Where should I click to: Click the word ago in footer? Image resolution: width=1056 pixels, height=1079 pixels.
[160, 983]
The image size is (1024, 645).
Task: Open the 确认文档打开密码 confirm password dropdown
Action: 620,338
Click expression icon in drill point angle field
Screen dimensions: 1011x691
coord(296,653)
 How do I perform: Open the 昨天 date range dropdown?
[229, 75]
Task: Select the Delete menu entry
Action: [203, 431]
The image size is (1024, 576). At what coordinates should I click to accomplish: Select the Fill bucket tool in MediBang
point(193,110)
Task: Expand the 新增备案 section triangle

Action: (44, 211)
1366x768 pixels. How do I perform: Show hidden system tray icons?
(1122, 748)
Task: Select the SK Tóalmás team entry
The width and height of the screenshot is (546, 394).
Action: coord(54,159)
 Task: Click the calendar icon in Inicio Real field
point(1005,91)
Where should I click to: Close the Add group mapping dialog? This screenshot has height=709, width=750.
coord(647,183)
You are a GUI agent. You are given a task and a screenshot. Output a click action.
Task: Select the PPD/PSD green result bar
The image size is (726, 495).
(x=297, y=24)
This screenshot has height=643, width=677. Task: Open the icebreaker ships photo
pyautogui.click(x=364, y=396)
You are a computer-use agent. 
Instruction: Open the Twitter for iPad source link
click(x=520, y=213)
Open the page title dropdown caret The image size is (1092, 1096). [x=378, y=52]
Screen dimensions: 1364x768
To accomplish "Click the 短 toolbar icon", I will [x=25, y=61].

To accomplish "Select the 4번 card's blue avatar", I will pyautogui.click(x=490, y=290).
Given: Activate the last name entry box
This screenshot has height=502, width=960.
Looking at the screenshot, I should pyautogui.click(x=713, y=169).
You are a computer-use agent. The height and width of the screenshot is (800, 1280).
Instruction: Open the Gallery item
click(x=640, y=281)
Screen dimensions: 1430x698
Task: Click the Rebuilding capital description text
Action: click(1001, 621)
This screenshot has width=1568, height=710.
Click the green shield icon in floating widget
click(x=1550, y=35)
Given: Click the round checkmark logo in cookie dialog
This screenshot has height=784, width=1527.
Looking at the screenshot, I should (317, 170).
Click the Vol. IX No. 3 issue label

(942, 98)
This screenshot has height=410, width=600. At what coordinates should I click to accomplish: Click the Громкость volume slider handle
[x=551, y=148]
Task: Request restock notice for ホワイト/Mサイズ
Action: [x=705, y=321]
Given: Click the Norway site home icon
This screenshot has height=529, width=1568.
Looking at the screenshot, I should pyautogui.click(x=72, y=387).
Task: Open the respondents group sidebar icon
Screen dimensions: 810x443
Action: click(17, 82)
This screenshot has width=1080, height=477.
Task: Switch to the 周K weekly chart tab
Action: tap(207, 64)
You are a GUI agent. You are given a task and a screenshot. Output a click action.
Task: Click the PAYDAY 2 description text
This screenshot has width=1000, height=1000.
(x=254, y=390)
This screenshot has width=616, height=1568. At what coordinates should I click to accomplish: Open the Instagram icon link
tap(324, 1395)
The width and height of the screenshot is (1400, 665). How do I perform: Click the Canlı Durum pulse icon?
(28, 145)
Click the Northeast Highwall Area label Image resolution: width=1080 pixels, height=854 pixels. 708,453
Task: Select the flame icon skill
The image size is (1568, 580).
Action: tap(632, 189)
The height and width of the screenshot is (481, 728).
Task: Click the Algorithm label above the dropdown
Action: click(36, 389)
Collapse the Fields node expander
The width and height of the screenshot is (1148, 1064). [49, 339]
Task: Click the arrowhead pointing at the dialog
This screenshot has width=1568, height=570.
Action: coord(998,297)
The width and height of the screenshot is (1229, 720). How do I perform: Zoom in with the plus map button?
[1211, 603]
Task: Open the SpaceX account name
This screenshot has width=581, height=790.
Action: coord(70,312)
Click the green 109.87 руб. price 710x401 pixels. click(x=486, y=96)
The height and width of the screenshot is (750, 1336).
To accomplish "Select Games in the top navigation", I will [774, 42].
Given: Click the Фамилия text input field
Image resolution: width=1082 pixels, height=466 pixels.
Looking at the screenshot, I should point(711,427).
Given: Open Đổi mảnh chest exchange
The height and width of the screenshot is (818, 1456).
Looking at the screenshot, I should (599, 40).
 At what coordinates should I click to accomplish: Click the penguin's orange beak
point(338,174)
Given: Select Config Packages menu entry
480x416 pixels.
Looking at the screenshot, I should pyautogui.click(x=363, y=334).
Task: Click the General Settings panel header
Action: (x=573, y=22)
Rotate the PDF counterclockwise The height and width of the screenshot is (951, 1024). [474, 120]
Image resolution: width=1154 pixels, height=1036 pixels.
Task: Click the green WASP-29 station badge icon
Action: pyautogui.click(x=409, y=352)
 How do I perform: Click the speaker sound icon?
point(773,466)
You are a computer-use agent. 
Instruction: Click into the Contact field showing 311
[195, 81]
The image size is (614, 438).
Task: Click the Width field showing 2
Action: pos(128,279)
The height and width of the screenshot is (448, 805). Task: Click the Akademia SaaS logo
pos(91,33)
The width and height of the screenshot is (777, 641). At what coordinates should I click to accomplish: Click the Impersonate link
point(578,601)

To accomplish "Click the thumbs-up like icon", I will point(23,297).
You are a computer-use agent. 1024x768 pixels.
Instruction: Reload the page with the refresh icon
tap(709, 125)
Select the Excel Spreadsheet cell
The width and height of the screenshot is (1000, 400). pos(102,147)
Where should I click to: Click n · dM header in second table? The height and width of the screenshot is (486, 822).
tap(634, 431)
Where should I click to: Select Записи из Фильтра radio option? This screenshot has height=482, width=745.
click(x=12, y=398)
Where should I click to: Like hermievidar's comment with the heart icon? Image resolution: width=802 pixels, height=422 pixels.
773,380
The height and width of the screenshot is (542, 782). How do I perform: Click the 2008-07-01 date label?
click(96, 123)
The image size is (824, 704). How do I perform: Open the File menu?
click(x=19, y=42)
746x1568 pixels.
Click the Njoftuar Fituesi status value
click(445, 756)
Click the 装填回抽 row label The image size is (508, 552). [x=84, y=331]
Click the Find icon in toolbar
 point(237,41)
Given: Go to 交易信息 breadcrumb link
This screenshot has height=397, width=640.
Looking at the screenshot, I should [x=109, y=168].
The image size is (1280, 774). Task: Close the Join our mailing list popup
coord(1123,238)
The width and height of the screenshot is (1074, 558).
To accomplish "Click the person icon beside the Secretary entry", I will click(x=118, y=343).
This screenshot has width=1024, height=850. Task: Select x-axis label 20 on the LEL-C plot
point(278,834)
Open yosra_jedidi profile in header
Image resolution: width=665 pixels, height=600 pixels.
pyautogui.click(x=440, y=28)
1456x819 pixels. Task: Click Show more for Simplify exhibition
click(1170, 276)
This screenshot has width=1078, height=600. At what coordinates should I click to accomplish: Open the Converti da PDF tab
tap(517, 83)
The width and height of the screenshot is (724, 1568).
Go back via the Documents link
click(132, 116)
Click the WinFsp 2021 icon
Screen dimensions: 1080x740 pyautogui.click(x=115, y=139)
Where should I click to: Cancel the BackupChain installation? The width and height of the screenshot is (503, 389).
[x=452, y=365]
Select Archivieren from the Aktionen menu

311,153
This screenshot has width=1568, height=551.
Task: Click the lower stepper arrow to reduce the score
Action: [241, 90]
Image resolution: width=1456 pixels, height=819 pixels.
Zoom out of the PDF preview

++++++

From the first record to the last, print each one exactly.

◆ **Response area**:
Where should I click to: Click the word ago in footer? Image resolution: width=1056 pixels, height=1079 pixels.
[160, 983]
The image size is (1024, 645).
Task: Open the 确认文档打开密码 confirm password dropdown
Action: 620,338
Click expression icon in drill point angle field
Screen dimensions: 1011x691
coord(296,653)
 How do I perform: Open the 昨天 date range dropdown?
[229, 75]
Task: Select the Delete menu entry
Action: [203, 431]
The image size is (1024, 576). At what coordinates should I click to accomplish: Select the Fill bucket tool in MediBang
point(193,110)
Task: Expand the 新增备案 section triangle

Action: (44, 211)
1366x768 pixels. How do I perform: Show hidden system tray icons?
(1122, 748)
Task: Select the SK Tóalmás team entry
The width and height of the screenshot is (546, 394).
Action: coord(54,159)
 Task: Click the calendar icon in Inicio Real field
point(1005,91)
Where should I click to: Close the Add group mapping dialog? This screenshot has height=709, width=750.
coord(647,183)
You are a GUI agent. You are given a task and a screenshot. Output a click action.
Task: Select the PPD/PSD green result bar
The image size is (726, 495).
(x=297, y=24)
This screenshot has height=643, width=677. Task: Open the icebreaker ships photo
pyautogui.click(x=364, y=396)
You are a computer-use agent. 
Instruction: Open the Twitter for iPad source link
click(x=520, y=213)
Open the page title dropdown caret The image size is (1092, 1096). [x=378, y=52]
Screen dimensions: 1364x768
To accomplish "Click the 短 toolbar icon", I will [x=25, y=61].

To accomplish "Select the 4번 card's blue avatar", I will pyautogui.click(x=490, y=290).
Given: Activate the last name entry box
This screenshot has height=502, width=960.
Looking at the screenshot, I should pyautogui.click(x=713, y=169).
You are a computer-use agent. The height and width of the screenshot is (800, 1280).
Instruction: Open the Gallery item
click(x=640, y=281)
Screen dimensions: 1430x698
Task: Click the Rebuilding capital description text
Action: click(1001, 621)
This screenshot has width=1568, height=710.
Click the green shield icon in floating widget
click(x=1550, y=35)
Given: Click the round checkmark logo in cookie dialog
This screenshot has height=784, width=1527.
Looking at the screenshot, I should (317, 170).
Click the Vol. IX No. 3 issue label

(942, 98)
This screenshot has height=410, width=600. At what coordinates should I click to accomplish: Click the Громкость volume slider handle
[x=551, y=148]
Task: Request restock notice for ホワイト/Mサイズ
Action: [x=705, y=321]
Given: Click the Norway site home icon
This screenshot has height=529, width=1568.
Looking at the screenshot, I should pyautogui.click(x=72, y=387).
Task: Open the respondents group sidebar icon
Screen dimensions: 810x443
Action: click(17, 82)
This screenshot has width=1080, height=477.
Task: Switch to the 周K weekly chart tab
Action: tap(207, 64)
You are a GUI agent. You are given a task and a screenshot. Output a click action.
Task: Click the PAYDAY 2 description text
This screenshot has width=1000, height=1000.
(x=254, y=390)
This screenshot has width=616, height=1568. At what coordinates should I click to accomplish: Open the Instagram icon link
tap(324, 1395)
The width and height of the screenshot is (1400, 665). How do I perform: Click the Canlı Durum pulse icon?
(28, 145)
Click the Northeast Highwall Area label Image resolution: width=1080 pixels, height=854 pixels. 708,453
Task: Select the flame icon skill
The image size is (1568, 580).
Action: tap(632, 189)
The height and width of the screenshot is (481, 728).
Task: Click the Algorithm label above the dropdown
Action: click(36, 389)
Collapse the Fields node expander
The width and height of the screenshot is (1148, 1064). [49, 339]
Task: Click the arrowhead pointing at the dialog
This screenshot has width=1568, height=570.
Action: coord(998,297)
The width and height of the screenshot is (1229, 720). How do I perform: Zoom in with the plus map button?
[1211, 603]
Task: Open the SpaceX account name
This screenshot has width=581, height=790.
Action: coord(70,312)
Click the green 109.87 руб. price 710x401 pixels. click(x=486, y=96)
The height and width of the screenshot is (750, 1336).
To accomplish "Select Games in the top navigation", I will [774, 42].
Given: Click the Фамилия text input field
Image resolution: width=1082 pixels, height=466 pixels.
Looking at the screenshot, I should point(711,427).
Given: Open Đổi mảnh chest exchange
The height and width of the screenshot is (818, 1456).
Looking at the screenshot, I should (599, 40).
 At what coordinates should I click to accomplish: Click the penguin's orange beak
point(338,174)
Given: Select Config Packages menu entry
480x416 pixels.
Looking at the screenshot, I should pyautogui.click(x=363, y=334).
Task: Click the General Settings panel header
Action: (x=573, y=22)
Rotate the PDF counterclockwise The height and width of the screenshot is (951, 1024). [474, 120]
Image resolution: width=1154 pixels, height=1036 pixels.
Task: Click the green WASP-29 station badge icon
Action: pyautogui.click(x=409, y=352)
 How do I perform: Click the speaker sound icon?
point(773,466)
You are a computer-use agent. 
Instruction: Click into the Contact field showing 311
[195, 81]
The image size is (614, 438).
Task: Click the Width field showing 2
Action: pos(128,279)
The height and width of the screenshot is (448, 805). Task: Click the Akademia SaaS logo
pos(91,33)
The width and height of the screenshot is (777, 641). At what coordinates should I click to accomplish: Click the Impersonate link
point(578,601)

To accomplish "Click the thumbs-up like icon", I will point(23,297).
You are a computer-use agent. 1024x768 pixels.
Instruction: Reload the page with the refresh icon
tap(709, 125)
Select the Excel Spreadsheet cell
The width and height of the screenshot is (1000, 400). pos(102,147)
Where should I click to: Click n · dM header in second table? The height and width of the screenshot is (486, 822).
tap(634, 431)
Where should I click to: Select Записи из Фильтра radio option? This screenshot has height=482, width=745.
click(x=12, y=398)
Where should I click to: Like hermievidar's comment with the heart icon? Image resolution: width=802 pixels, height=422 pixels.
773,380
The height and width of the screenshot is (542, 782). How do I perform: Click the 2008-07-01 date label?
click(96, 123)
The image size is (824, 704). How do I perform: Open the File menu?
click(x=19, y=42)
746x1568 pixels.
Click the Njoftuar Fituesi status value
click(445, 756)
Click the 装填回抽 row label The image size is (508, 552). [x=84, y=331]
Click the Find icon in toolbar
 point(237,41)
Given: Go to 交易信息 breadcrumb link
This screenshot has height=397, width=640.
Looking at the screenshot, I should [x=109, y=168].
The image size is (1280, 774). Task: Close the Join our mailing list popup
coord(1123,238)
The width and height of the screenshot is (1074, 558).
To accomplish "Click the person icon beside the Secretary entry", I will click(x=118, y=343).
This screenshot has width=1024, height=850. Task: Select x-axis label 20 on the LEL-C plot
point(278,834)
Open yosra_jedidi profile in header
Image resolution: width=665 pixels, height=600 pixels.
pyautogui.click(x=440, y=28)
1456x819 pixels. Task: Click Show more for Simplify exhibition
click(1170, 276)
This screenshot has width=1078, height=600. At what coordinates should I click to accomplish: Open the Converti da PDF tab
tap(517, 83)
The width and height of the screenshot is (724, 1568).
Go back via the Documents link
click(132, 116)
Click the WinFsp 2021 icon
Screen dimensions: 1080x740 pyautogui.click(x=115, y=139)
Where should I click to: Cancel the BackupChain installation? The width and height of the screenshot is (503, 389).
[x=452, y=365]
Select Archivieren from the Aktionen menu

311,153
This screenshot has width=1568, height=551.
Task: Click the lower stepper arrow to reduce the score
Action: [241, 90]
Image resolution: width=1456 pixels, height=819 pixels.
Zoom out of the PDF preview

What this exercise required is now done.